#### Given request 1
In the entries below, rewrite every line as a numbered list, starting with the line containing "Click the plus icon to add source data" and going on through the end of the entries. Leave out blank lines.

#### Extract
┄┄┄┄┄┄┄┄┄┄┄┄┄┄┄┄┄┄┄┄
I think that the notion of Jason Bourne vs. the Village is precisely what the original series was -- McGoohan's character was the superspy. I think, though I may be giving the creators too much credit, that they were trying to make the new No. 6 someone easier for us to identify with in a "Hey, I could be that guy" level, rather than the hero-identification level.
I'm disappointed in the series, so far, but I'm going to keep watching. They just could have done so much better...
The only prisoner remake I was ever excited about was the one that was supposed to star Clive Owen several years ago. I think even McGoohan was cool with the idea, which surprised me.
Sadly, I think you can sum all six of those up under the single massive crime of "Not knowing exactly which direction to go, so attempting to find a middle ground on everything."
Watching these last 4 hours has been like watching a tug of war between one show that wants to remain faithful to the spirit of Patrick McGoohan, and one that wants to be Lost. The end result is a 'good idea one minute, terrible idea the next' trainwreck. #theprisoner
while i agree that the things you've listed, i am still enjoying this interpretation of themes that the original expressed more subtlely, as undertones. specifically, i'm happier with this version more blatantly exploring 2s experience in the village as an exercise of transcendence, the heavy allegorical suggestion that he is 1 (ego), 2 is the superego and 6 is the id (to simplify what is obviously a much more complex concept). the original, in my opinion, was much more literal and so long as this version is viewed in that literal context, the viewer won't be satisfied. that being said, the literal battle of the wills between the id (6) and superego (2) weakens the allegory. this 2 is a much more willing and powerless participant in the metaphysical experience.
as someone that has enjoyed what i've seen so far (hours 1 and 2) i must say i find myself agreeing that 6's lack of violence is perplexing. he's been around 2 dozens of times and in every scene where they're together i can't help put wonder what would happen if he palmed a stiletto and stabbed him in the neck. #theprisoner
No More YARM for me.I can always watch the real Prisoner that is the 1960's original.Hollywood time to stop raping people's past and write new things. #theprisoner
@gorehound: bravo. yet another piss-take from us americans. bbc make a fine series. hollywood runs out of original ideas, and tries to make it fit for american tv. wrong-wrong, mad-mad. i was originally excited to hear about this on amc, i love madmen. then i started seeing the preview spots. i am pretty sure i am not going to waste my time, even with a dvr. #theprisoner
It's like we aren't watching the same series, which is pretty awesome in itself. I can't even begin a detailed rebuttal, so I'll just point out that it wasn't a coincidence that AMC showed the Matrix trilogy the day before, nor that the first numbered person that 6 meets is 93 (who, by the way, strongly resembled Patrick McGoohan, don't you think?).
┄┄┄┄┄┄┄┄┄┄┄┄┄┄┄┄┄┄┄┄
#### Provided entries
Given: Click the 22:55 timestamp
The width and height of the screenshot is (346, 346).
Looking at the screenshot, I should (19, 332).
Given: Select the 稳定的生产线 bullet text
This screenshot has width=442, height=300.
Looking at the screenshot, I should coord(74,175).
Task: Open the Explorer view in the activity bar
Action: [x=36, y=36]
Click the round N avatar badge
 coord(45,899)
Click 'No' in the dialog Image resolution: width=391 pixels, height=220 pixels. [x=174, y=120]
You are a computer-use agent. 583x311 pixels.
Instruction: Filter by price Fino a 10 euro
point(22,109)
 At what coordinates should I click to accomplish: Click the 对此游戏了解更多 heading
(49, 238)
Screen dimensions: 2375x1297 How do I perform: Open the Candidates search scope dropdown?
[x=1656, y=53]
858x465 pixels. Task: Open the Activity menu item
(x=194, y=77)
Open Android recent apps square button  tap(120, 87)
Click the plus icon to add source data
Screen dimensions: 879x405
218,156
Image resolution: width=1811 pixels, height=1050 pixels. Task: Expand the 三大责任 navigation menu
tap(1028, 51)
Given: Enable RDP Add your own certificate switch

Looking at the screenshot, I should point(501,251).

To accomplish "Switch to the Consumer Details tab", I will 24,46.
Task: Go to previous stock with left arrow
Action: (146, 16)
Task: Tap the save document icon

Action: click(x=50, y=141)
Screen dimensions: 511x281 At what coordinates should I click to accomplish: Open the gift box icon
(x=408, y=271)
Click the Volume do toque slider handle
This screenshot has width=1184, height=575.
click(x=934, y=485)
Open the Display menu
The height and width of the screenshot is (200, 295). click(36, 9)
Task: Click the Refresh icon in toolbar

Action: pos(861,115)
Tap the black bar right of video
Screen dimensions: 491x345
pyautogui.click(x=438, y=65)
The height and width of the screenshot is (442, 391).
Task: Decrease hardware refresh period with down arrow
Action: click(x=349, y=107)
┄┄┄┄┄┄┄┄┄┄┄┄┄┄┄┄┄┄┄┄
#### Given request 2
According to the discussion of The Prisoner remake above, which actor was supposed to star in the only remake that one commenter was ever excited about?

#### Final result 1
1. Click the plus icon to add source data
2. Screen dimensions: 879x405
3. 218,156
4. Image resolution: width=1811 pixels, height=1050 pixels. Task: Expand the 三大责任 navigation menu
5. tap(1028, 51)
6. Given: Enable RDP Add your own certificate switch
7. Looking at the screenshot, I should point(501,251).
8. To accomplish "Switch to the Consumer Details tab", I will 24,46.
9. Task: Go to previous stock with left arrow
10. Action: (146, 16)
11. Task: Tap the save document icon
12. Action: click(x=50, y=141)
13. Screen dimensions: 511x281 At what coordinates should I click to accomplish: Open the gift box icon
14. (x=408, y=271)
15. Click the Volume do toque slider handle
16. This screenshot has width=1184, height=575.
17. click(x=934, y=485)
18. Open the Display menu
19. The height and width of the screenshot is (200, 295). click(36, 9)
20. Task: Click the Refresh icon in toolbar
21. Action: pos(861,115)
22. Tap the black bar right of video
23. Screen dimensions: 491x345
24. pyautogui.click(x=438, y=65)
25. The height and width of the screenshot is (442, 391).
26. Task: Decrease hardware refresh period with down arrow
27. Action: click(x=349, y=107)

#### Final result 2
Clive Owen